7 août 2020

Le Royaume-Uni interdit à Huawei d’accéder au réseau 5G ; les entreprises ont jusqu’à 2027 pour retirer la technologie

Le gouvernement britannique a déclaré mardi qu’il empêcherait les entreprises de télécommunications d’acheter de nouveaux équipements fabriqués par Huawei, et leur a donné jusqu’en 2027 pour retirer sa technologie de leurs réseaux 5G.

Selon ce plan, les compagnies de téléphone britanniques ne pourront ajouter aucun nouveau composant Huawei à leurs réseaux 5G d’ici la fin de l’année. Après cela, tous les équipements existants devront être retirés de l’infrastructure 5G d’ici 2027, a déclaré aux médias une personne connaissant bien le sujet.
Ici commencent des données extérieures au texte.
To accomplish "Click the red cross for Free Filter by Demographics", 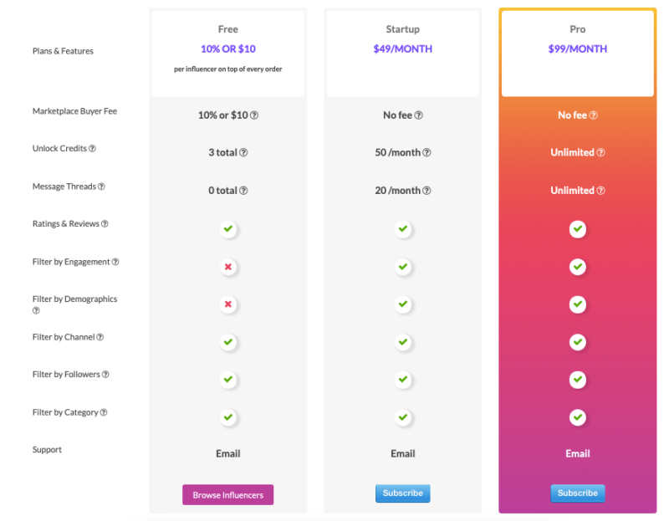I will [227, 304].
Cette décision est une victoire pour les États-Unis, qui ont fait pression sur leurs alliés occidentaux pour obtenir une interdiction de la 5G. L’année dernière, les États-Unis ont ajouté Huawei à leur liste noire commerciale, craignant que son équipement 5G ne permette au gouvernement chinois d’espionner d’autres nations. En mai, Washington a interdit la technologie américaine pour les puces de processeur chinoises.
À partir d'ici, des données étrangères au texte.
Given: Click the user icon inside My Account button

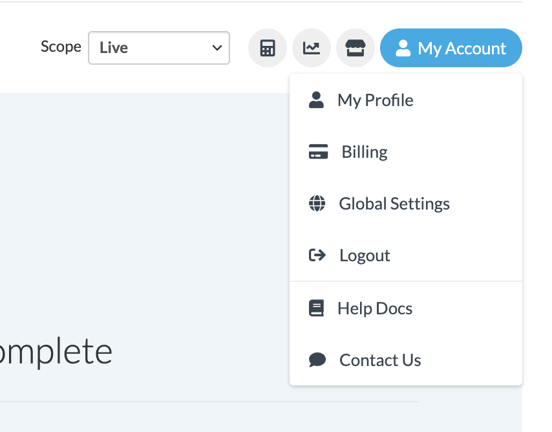Looking at the screenshot, I should point(403,49).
En janvier, le Royaume-Uni a autorisé Huawei à jouer un rôle limité dans les réseaux 5G britanniques, niant les efforts des États-Unis pour interdire la société. Huawei s’est vu interdire de fournir des kits aux “parties sensibles” du réseau, connues sous le nom de “core”.

La semaine dernière cependant, les médias britanniques ont rapporté que le gouvernement du premier ministre Boris Johnson élabore des plans pour retirer le matériel Huawei des réseaux 5G britanniques d’ici la fin de l’année, suite à un nouveau rapport d’une branche de l’agence de renseignement britannique GCHQ qui a suscité de nouvelles craintes en matière de sécurité concernant le géant technologique.
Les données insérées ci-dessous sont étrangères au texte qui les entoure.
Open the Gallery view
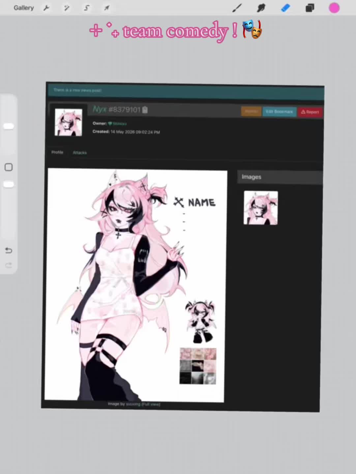 pyautogui.click(x=24, y=8)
Depuis le début de la crise du coronavirus, M. Johnson a dû faire face à des demandes de son propre parti conservateur pour qu’il adopte une ligne plus dure avec Pékin. En mars, citant des fonctionnaires, les médias ont rapporté que le gouvernement était furieux de la manière dont la Chine gérait le virus, et que Pékin devait “compter” une fois la crise terminée.

Johnson, ses ministres et les chefs de la sécurité doivent présenter la proposition lors d’une réunion du Conseil national de sécurité mardi. Une décision devrait être annoncée ultérieurement à la Chambre des communes.